Almond Lemon Blueberry Muffins - Gluten-free and Grain-free | texanerin.com

Her photo…man she’s good.

DO put these in cupcake liners! They are pretty crumbly without them. I love that these are grain-free. They make your tummy happy. ;)


  • 225 grams (~2½ cups) blanched almond flour (not almond meal or any other type of flour)
  • 1 teaspoon baking soda
  • ¼ teaspoon salt
  • 2 eggs
  • 6 tablespoons (120 grams) honey
  • 65 grams coconut oil, melted (~4½ tbsp)
  • 2 teaspoons lemon extract
  • zest of 3 lemons
  • 170 grams (1¼ cup) fresh blueberries*
  • sliced almonds, optional


  1. Preheat your oven to 350°F / 175°C. Line a 12 cup muffin tin with muffin liners.
  2. Combine the almond flour, baking soda and salt in a medium bowl.
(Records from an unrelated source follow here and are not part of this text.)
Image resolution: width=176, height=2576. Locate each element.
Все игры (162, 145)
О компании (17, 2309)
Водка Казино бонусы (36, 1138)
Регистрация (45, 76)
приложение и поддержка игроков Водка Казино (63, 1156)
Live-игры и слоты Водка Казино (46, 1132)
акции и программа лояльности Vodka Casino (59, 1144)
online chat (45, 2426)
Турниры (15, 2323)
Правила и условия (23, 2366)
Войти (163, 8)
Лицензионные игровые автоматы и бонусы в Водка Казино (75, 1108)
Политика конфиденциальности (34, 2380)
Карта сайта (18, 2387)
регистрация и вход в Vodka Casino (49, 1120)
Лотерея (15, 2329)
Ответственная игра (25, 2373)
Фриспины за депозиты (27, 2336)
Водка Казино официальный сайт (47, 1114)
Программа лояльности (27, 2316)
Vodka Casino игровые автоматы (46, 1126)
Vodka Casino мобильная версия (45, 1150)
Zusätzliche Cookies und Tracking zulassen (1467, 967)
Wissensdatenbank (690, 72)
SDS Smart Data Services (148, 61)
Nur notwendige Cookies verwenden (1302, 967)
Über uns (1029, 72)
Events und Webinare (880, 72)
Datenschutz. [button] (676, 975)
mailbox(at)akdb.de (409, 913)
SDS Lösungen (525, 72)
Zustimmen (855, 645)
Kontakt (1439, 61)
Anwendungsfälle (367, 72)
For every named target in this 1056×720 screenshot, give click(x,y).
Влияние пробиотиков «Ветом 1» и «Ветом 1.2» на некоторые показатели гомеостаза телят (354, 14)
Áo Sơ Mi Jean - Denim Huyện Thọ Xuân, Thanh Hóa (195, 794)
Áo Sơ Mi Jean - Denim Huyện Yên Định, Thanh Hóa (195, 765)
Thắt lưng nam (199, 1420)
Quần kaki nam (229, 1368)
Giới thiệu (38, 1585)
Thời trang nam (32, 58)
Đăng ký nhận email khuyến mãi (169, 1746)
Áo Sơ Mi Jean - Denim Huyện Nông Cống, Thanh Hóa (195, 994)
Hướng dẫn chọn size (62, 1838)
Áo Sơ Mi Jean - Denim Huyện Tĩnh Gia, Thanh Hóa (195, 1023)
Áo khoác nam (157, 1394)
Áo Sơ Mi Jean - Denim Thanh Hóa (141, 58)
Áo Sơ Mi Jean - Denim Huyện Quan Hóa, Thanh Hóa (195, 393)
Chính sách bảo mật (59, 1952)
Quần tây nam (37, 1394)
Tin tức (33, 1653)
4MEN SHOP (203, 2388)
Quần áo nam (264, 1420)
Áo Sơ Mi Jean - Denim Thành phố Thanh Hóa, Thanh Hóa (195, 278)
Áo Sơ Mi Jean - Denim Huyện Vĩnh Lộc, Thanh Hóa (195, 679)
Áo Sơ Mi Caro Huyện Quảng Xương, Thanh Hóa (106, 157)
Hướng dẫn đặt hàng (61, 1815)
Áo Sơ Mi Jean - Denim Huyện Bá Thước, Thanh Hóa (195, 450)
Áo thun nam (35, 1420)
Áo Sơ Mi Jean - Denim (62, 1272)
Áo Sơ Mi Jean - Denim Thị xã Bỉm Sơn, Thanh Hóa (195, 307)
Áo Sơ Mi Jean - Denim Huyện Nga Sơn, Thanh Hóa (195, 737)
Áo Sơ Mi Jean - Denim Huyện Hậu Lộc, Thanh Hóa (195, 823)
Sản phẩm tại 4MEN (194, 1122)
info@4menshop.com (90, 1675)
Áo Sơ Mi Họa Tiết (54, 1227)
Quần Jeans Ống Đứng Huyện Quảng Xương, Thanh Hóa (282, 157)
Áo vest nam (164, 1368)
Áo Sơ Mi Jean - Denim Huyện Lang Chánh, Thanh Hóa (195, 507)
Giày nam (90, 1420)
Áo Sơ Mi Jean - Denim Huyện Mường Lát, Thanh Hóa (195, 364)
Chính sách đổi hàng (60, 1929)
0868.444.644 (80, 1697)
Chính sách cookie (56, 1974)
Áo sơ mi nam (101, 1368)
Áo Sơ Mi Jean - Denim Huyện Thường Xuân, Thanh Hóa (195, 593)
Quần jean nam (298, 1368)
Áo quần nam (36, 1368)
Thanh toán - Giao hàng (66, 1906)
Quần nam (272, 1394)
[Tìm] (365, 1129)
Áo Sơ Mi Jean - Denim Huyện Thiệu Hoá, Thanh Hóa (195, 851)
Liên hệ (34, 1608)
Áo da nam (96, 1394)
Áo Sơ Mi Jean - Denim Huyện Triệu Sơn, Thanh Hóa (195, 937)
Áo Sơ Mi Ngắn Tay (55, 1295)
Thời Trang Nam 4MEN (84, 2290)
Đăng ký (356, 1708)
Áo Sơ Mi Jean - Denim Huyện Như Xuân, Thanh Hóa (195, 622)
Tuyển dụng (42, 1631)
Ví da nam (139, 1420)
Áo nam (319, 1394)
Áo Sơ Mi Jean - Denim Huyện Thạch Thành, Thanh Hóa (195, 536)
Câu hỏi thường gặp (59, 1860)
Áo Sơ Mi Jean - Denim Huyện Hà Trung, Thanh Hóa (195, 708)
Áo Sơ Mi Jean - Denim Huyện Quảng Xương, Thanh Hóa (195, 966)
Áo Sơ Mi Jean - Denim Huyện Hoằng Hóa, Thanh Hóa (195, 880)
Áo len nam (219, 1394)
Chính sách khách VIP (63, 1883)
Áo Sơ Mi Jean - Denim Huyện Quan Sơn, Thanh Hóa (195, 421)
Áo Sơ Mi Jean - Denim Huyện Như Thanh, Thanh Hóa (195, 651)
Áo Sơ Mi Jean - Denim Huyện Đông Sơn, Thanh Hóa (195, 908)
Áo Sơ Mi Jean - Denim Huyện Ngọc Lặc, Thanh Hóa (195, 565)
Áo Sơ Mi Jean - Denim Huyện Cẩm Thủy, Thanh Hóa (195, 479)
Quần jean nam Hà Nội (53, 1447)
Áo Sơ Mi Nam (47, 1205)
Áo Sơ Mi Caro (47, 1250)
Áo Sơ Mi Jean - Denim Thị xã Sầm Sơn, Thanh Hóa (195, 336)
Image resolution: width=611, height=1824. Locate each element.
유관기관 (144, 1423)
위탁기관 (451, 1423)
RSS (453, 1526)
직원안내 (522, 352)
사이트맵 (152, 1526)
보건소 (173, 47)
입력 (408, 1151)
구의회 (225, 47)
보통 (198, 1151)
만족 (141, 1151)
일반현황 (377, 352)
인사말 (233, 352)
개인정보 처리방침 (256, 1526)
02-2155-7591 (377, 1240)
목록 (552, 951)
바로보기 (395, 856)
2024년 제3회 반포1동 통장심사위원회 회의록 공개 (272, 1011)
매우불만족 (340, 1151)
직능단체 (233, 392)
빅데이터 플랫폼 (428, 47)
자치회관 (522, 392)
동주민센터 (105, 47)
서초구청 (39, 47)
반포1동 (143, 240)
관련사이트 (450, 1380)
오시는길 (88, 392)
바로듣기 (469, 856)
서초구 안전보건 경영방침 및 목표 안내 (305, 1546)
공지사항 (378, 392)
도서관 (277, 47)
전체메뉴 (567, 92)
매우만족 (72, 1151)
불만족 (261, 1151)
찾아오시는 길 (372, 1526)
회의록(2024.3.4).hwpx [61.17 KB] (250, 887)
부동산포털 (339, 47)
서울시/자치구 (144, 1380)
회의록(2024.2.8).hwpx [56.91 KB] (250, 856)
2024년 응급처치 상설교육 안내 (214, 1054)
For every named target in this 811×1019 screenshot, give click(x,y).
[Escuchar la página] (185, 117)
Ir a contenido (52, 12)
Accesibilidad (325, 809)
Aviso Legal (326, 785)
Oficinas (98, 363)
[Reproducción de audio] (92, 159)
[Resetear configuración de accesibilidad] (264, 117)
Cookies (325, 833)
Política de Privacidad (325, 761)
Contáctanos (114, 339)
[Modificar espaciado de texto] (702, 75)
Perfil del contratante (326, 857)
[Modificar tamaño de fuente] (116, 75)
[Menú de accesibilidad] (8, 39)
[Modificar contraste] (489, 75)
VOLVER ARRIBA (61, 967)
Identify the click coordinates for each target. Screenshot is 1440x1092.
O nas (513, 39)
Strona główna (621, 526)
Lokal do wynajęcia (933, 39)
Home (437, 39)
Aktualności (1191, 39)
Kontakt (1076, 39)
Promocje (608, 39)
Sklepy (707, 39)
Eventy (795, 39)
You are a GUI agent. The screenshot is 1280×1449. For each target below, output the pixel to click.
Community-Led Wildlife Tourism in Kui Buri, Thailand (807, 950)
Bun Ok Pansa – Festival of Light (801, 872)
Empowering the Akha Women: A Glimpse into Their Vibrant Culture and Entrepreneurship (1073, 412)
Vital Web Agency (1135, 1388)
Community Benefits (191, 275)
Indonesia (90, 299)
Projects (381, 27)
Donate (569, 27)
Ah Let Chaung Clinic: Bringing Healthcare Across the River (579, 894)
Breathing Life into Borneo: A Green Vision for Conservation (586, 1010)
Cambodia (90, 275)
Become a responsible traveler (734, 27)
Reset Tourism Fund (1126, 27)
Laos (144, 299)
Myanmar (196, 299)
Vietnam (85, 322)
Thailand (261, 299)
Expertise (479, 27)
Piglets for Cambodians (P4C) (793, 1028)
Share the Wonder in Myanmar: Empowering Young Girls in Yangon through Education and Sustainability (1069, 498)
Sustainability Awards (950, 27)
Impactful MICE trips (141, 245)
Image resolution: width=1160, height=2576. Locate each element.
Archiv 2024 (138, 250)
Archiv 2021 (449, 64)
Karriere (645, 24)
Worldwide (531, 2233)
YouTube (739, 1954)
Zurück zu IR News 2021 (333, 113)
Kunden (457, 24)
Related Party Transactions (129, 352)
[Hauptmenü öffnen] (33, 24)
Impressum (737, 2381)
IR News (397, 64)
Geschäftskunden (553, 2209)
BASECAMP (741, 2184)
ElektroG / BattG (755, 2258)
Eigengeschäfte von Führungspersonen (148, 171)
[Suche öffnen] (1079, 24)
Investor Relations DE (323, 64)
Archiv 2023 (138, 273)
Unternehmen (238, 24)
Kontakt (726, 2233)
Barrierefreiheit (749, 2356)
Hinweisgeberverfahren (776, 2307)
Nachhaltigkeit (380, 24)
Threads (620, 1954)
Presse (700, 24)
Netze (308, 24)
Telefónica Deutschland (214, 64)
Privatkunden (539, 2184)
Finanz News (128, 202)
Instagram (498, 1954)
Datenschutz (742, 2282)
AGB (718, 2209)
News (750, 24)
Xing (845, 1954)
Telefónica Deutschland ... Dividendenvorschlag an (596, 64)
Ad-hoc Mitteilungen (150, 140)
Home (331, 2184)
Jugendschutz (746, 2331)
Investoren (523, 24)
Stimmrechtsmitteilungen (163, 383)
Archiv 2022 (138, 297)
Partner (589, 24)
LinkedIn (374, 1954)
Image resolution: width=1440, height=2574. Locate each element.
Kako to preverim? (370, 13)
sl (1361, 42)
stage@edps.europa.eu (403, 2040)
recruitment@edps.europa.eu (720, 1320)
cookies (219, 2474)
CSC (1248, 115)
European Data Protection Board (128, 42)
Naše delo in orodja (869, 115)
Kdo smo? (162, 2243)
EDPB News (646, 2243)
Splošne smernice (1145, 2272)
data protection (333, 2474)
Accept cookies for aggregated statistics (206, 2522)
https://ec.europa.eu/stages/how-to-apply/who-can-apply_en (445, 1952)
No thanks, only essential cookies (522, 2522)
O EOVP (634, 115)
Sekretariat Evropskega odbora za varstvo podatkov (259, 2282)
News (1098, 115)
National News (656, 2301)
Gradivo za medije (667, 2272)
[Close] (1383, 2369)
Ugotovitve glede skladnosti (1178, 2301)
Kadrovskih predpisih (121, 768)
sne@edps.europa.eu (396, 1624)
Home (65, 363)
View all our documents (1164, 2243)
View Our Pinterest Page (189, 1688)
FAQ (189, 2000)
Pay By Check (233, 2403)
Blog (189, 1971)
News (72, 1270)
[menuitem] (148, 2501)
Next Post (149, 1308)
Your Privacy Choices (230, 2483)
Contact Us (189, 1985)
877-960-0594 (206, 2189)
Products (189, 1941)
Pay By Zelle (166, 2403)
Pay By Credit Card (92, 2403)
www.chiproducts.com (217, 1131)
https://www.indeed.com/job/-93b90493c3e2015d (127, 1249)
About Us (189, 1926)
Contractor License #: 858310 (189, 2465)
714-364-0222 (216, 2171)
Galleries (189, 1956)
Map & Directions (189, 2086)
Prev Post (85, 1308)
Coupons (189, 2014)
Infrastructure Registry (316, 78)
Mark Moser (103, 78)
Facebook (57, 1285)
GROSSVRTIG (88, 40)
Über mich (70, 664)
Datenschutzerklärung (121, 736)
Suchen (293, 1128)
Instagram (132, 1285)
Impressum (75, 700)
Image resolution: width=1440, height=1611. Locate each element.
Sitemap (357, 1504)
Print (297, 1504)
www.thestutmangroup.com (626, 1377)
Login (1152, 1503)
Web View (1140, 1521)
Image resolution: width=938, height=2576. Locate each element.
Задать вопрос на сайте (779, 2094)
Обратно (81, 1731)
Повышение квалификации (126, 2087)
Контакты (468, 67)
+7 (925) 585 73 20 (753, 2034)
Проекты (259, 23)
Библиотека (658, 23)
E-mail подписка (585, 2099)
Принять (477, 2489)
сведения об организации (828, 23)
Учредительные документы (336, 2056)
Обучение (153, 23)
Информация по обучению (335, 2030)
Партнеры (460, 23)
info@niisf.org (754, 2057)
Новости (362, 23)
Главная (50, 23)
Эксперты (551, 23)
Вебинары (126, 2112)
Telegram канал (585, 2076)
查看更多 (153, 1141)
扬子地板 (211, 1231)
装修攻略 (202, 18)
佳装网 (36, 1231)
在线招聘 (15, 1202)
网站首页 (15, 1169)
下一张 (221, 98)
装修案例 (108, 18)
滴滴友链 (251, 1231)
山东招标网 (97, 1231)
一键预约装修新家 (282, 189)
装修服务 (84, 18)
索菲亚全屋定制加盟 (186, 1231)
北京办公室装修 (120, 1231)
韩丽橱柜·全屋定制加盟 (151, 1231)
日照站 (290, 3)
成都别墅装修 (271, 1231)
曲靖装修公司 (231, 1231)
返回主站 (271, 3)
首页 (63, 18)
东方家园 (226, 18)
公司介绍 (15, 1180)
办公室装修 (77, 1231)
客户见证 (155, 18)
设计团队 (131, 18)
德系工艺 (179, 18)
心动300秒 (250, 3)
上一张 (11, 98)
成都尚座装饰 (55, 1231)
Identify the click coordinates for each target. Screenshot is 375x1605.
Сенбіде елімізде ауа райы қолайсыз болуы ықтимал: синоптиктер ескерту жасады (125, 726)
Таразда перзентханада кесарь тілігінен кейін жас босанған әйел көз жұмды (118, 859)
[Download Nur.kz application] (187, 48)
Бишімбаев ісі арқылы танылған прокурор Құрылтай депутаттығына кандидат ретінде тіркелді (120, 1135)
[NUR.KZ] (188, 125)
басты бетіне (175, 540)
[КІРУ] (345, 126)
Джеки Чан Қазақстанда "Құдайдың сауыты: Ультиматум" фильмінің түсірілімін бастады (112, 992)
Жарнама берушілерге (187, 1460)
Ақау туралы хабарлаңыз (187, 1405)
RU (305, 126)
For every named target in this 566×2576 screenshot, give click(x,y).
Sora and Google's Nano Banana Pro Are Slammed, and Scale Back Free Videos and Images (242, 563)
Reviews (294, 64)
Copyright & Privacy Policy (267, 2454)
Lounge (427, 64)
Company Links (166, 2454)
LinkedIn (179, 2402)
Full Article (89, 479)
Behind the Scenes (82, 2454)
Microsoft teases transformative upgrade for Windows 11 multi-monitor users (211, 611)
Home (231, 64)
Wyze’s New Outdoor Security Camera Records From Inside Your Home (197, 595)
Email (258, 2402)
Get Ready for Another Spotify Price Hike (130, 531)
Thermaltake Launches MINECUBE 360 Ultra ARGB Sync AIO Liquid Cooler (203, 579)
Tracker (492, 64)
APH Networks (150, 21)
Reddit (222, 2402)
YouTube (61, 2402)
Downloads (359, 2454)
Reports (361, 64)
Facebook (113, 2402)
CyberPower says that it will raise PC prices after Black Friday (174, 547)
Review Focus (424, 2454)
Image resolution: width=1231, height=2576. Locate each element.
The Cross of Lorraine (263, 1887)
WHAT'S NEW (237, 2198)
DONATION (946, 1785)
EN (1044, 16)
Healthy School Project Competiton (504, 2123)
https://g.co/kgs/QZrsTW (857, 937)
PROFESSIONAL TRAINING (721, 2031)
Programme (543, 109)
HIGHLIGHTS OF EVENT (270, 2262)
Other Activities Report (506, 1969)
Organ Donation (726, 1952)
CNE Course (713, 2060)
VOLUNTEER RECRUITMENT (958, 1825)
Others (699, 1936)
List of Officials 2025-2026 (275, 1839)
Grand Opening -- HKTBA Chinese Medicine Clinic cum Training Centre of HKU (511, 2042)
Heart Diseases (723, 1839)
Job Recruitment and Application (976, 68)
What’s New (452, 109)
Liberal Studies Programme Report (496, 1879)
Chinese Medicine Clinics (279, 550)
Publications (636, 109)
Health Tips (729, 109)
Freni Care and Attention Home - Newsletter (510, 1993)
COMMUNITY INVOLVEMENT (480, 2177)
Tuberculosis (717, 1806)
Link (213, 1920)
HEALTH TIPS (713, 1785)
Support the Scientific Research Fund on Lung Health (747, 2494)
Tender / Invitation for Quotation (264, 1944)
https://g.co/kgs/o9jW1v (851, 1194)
In another medium bowl, combine the eggs, honey, melted coconut oil, lemon extract and zest.
  3. Fold the almond flour mixture into the wet mixture and then fold in the blueberries.
  4. Fill each of the 12 liners about halfway. If you like, sprinkle some sliced almonds over the top.
  5. Bake for 20 minutes. A toothpick inserted in the middle should come out clean and they should be golden brown. Immediately turn out onto a wire rack to cool. They tend to get greasy if you let them sit in the pan.


  • I’ve tried these with frozen blueberries, which is what I normally use in my muffins, but they came out soggy. So use fresh!
  • German bakers: I use Suntree gemahlen Kalifornische Mandelkern from Kaufland. They come in little 59 cent 100 gram bags. I’ve seen this brand elsewhere. I don’t know if other brands work so I’m sticking with this one!


Grain-free Peanut Butter Chocolate Chip Cookie Dough Bites (aka: Chickpea Cookies)

I saw THIS photo on pinterest one day.

The Original Grain-free Peanut Butter Chocolate Chip Cookie Dough Bites - no white sugar, no oil, no flour! So gooey, simple and delicious! With a surprise ingredient | texanerin.com

I’m not sure there are many other things that scream “EAT ME!!” more than this. Not to mention, the Grain-free aspect went right along with my meal plan. I was intrigued and decided this was worth a try. Was it possible that a ball of chickpeas, honey, peanut butter and chocolate chips could be that good? YES! Also, because they are made of beans which are heavy rather than four and butter which are light, they fill you up really fast. Even Alex and the kids gave these two thumbs up with elated, bean cookie stuffed faces.  Who would’ve thought?



  • 1¼ cups canned chickpeas, well-rinsed and patted dry with a paper towel (Try to buy organic. Chickpeas are one of the few types of beans I have found can taste really bad if you buy the cheapest brand.)
  • 2 teaspoons vanilla extract
  • ½ cup + 2 tablespoons (165 grams) natural peanut butter, SunButter Natural or almond butter – room temperature
  • ¼ cup (80 grams) honey (commenters have used agave and maple syrup with success!)
  • 1 teaspoon baking powder
  • a pinch of salt if your peanut butter doesn’t have salt in it
  • ½ cup (90 grams) chocolate chips (use vegan and dairy-free chocolate chips, if needed)


  1. Preheat your oven to 350°F / 175°C. Combine all the ingredients, except for the chocolate chips, in a food processor and process until very smooth. Make sure to scrape the sides and the top to get the little chunks of chickpeas and process again until they’re combined.
  2. Put in the chocolate chips and stir it if you can, or pulse it once or twice. The mixture will be very thick and sticky.
  3. With wet hands, form into 1½” balls. Place onto a Silpat or a piece of parchment paper. If you want them to look more like normal cookies, press down slightly on the balls. They don’t do much rising. (You will need to rewet your hand occasionally!)
  4. Bake for about 10 minutes. The dough balls will still be very soft when you take them out of the oven. They will not set like normal cookies.
  5. Store in an airtight container at room temperature (or in the fridge) for up to 1 week.


  • My can of chickpeas was 400 grams, 240 grams without the water, and I used all but a few tablespoons.
  • Don’t even try with regular peanut butter! They’ll come out oily. You MUST use natural peanut butter. :)
  • If you need grain-free baking powder, you can use 1 part cream of tartar + 1 part baking soda + 2 parts arrowroot.